Saved data entries:
┄┄┄┄┄┄

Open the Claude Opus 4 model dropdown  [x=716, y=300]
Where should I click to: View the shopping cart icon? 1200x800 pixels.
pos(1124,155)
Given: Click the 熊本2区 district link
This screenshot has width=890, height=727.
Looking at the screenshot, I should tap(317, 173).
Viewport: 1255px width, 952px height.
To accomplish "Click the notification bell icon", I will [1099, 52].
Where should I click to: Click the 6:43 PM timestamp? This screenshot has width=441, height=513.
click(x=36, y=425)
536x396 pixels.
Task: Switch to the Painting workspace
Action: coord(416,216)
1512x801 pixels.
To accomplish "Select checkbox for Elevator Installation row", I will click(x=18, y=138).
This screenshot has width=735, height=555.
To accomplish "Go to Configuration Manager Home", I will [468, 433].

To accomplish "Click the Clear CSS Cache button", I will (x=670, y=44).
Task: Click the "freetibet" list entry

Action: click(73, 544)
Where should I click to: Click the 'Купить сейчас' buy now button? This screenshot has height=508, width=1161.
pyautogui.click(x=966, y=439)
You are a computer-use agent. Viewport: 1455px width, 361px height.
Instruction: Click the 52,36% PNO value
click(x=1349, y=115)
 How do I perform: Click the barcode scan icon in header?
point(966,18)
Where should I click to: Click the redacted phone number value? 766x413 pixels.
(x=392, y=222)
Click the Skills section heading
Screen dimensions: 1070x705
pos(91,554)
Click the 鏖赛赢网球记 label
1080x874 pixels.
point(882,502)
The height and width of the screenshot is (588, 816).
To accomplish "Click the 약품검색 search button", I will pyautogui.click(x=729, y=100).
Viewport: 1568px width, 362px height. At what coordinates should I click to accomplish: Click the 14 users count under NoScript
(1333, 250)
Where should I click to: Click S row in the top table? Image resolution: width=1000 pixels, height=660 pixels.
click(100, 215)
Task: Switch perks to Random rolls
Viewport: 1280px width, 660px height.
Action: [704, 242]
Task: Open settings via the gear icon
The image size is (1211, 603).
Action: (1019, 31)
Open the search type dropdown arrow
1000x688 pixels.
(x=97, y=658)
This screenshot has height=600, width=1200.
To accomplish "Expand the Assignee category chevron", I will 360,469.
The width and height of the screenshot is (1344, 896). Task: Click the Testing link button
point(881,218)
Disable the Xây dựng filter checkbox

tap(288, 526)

┄┄┄┄┄┄

HOW TO COMPLETE THIS TASK:
Extract, please, the lines from the start of the entries above through the one with "Task: Open settings via the gear icon", both included, reproducing each exactly and adding nothing.

SOLVED EXERCISE:
Open the Claude Opus 4 model dropdown  [x=716, y=300]
Where should I click to: View the shopping cart icon? 1200x800 pixels.
pos(1124,155)
Given: Click the 熊本2区 district link
This screenshot has width=890, height=727.
Looking at the screenshot, I should tap(317, 173).
Viewport: 1255px width, 952px height.
To accomplish "Click the notification bell icon", I will [1099, 52].
Where should I click to: Click the 6:43 PM timestamp? This screenshot has width=441, height=513.
click(x=36, y=425)
536x396 pixels.
Task: Switch to the Painting workspace
Action: coord(416,216)
1512x801 pixels.
To accomplish "Select checkbox for Elevator Installation row", I will click(x=18, y=138).
This screenshot has width=735, height=555.
To accomplish "Go to Configuration Manager Home", I will [468, 433].

To accomplish "Click the Clear CSS Cache button", I will (x=670, y=44).
Task: Click the "freetibet" list entry

Action: click(73, 544)
Where should I click to: Click the 'Купить сейчас' buy now button? This screenshot has height=508, width=1161.
pyautogui.click(x=966, y=439)
You are a computer-use agent. Viewport: 1455px width, 361px height.
Instruction: Click the 52,36% PNO value
click(x=1349, y=115)
 How do I perform: Click the barcode scan icon in header?
point(966,18)
Where should I click to: Click the redacted phone number value? 766x413 pixels.
(x=392, y=222)
Click the Skills section heading
Screen dimensions: 1070x705
pos(91,554)
Click the 鏖赛赢网球记 label
1080x874 pixels.
point(882,502)
The height and width of the screenshot is (588, 816).
To accomplish "Click the 약품검색 search button", I will pyautogui.click(x=729, y=100).
Viewport: 1568px width, 362px height. At what coordinates should I click to accomplish: Click the 14 users count under NoScript
(1333, 250)
Where should I click to: Click S row in the top table? Image resolution: width=1000 pixels, height=660 pixels.
click(100, 215)
Task: Switch perks to Random rolls
Viewport: 1280px width, 660px height.
Action: [704, 242]
Task: Open settings via the gear icon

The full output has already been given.